Federated Personalized Learning (FPL)

Updated 3 March 2026

FPL is a decentralized paradigm that personalizes models per client by addressing non-IID data distributions using meta-learning, hypernetwork, and regularization methods.
It employs a range of techniques—from proximal regularization to low-rank prompt tuning—to balance global knowledge sharing with local adaptations.
FPL integrates privacy-preserving mechanisms like differential privacy and secure aggregation to ensure robust model performance with minimal communication overhead.

Federated Personalized Learning (FPL) is a paradigm within federated learning that systematically addresses client heterogeneity by enabling individualized model adaptation while preserving decentralized data privacy. In contrast to classical federated learning, which seeks a single global model, FPL explicitly targets the statistical and systematic disparities among clients—such as data distribution shifts, quantity skew, varying feature spaces, or conflicting label conventions—by constructing per-client models or mechanisms for effective knowledge transfer. As an umbrella term, FPL encompasses a diverse set of architectural, algorithmic, and optimization frameworks, ranging from proximal and meta-learning methods to hypernetwork-based personalization, low-rank prompt tuning, and privacy-preserving cross-silo protocols.

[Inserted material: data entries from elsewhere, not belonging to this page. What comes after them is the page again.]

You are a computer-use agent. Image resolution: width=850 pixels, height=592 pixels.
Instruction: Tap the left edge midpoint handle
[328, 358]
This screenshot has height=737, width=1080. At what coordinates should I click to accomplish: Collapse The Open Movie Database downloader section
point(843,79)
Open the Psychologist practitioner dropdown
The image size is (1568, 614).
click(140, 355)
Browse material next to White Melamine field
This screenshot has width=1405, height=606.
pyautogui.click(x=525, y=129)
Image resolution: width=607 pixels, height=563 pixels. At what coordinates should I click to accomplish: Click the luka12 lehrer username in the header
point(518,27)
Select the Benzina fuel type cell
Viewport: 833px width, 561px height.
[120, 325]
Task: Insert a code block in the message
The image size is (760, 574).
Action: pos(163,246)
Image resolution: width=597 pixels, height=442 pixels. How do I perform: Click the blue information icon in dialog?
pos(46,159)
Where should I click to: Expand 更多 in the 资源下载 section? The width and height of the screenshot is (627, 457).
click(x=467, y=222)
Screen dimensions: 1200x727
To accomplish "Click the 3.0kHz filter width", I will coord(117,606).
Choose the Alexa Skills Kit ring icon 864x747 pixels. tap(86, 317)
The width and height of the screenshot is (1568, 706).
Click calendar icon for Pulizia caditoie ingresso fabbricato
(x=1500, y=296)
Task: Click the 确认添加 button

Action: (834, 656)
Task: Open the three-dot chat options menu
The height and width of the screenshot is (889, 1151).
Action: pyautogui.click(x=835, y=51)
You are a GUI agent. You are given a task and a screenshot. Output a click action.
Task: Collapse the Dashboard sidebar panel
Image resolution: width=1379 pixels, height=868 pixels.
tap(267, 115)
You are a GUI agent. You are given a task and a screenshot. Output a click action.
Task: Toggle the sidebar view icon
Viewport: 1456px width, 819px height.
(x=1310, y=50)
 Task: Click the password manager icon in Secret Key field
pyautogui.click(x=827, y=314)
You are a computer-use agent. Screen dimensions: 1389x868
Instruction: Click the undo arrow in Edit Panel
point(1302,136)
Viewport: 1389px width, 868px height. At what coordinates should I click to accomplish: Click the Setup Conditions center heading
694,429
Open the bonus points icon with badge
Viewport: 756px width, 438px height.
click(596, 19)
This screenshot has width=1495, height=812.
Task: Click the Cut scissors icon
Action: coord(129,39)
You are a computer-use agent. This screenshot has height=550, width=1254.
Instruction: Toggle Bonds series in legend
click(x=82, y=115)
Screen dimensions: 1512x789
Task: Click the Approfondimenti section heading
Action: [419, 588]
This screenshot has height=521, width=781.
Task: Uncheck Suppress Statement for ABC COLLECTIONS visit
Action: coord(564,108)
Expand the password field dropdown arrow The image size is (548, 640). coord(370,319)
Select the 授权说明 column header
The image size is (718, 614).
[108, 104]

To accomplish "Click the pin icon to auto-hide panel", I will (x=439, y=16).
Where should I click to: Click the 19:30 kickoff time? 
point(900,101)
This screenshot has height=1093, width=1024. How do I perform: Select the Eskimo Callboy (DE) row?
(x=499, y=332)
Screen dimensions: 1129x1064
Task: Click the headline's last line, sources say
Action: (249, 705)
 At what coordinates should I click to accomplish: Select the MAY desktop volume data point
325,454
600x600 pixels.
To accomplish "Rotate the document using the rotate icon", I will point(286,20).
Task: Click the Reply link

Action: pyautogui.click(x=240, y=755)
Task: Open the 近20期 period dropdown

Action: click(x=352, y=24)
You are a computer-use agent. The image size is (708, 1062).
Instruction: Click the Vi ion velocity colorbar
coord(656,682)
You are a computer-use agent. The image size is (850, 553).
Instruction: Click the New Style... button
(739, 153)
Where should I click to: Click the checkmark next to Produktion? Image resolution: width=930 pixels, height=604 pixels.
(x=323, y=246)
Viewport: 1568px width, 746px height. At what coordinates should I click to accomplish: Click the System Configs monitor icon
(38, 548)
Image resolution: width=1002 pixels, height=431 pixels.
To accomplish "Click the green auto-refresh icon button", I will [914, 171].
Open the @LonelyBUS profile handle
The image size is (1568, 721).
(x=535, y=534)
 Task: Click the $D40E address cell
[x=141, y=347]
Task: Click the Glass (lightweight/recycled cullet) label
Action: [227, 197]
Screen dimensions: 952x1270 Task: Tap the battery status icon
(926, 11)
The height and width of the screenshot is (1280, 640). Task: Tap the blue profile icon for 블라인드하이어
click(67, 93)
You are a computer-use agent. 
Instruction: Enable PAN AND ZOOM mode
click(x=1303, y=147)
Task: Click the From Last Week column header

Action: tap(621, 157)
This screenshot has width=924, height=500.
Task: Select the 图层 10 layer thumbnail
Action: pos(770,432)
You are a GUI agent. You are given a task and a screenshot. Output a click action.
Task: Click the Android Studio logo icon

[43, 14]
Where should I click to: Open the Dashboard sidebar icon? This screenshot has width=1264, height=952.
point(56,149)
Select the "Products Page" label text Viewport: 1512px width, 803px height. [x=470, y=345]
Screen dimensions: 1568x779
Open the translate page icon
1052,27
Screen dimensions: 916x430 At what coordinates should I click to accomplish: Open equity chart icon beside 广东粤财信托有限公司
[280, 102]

1. Problem Formulation and Fundamental Objectives

In FPL, each client $i$ possesses a private dataset $D_i$ drawn from a local distribution $\mathcal{D}_i$ , often non-IID relative to other clients. The overarching objective is not to train a single global model $w$ minimizing the average empirical loss

$\min_{w} \frac{1}{N} \sum_{i=1}^N \mathbb{E}_{(x,y)\sim \mathcal{D}_i}[\ell(x, y; w)],$

but to obtain a personalized collection $\{w_i^*\}$ optimizing

$\min_{w_1,\dots,w_N} \frac{1}{N} \sum_{i=1}^N \frac{1}{|D_i|} \sum_{j=1}^{|D_i|} \ell(x_j^i, y_j^i; w_i) + R_i(w_i, w_\mathrm{shared}) + R_\mathrm{global}(w_\mathrm{shared}),$

where $R_i$ encodes any coupling (e.g., regularization toward a global anchor, cluster prototype, or learned prior) (Tan et al., 2021, Shi et al., 2022, Scott et al., 2023). This bi-level or meta-learning structure allows simultaneous leveraging of commonalities and preservation of local specificity. FPL targets a range of settings including (a) per-client statistical heterogeneity, (b) partial feature overlap, (c) personalization cost constraints, and (d) privacy/utility balancing.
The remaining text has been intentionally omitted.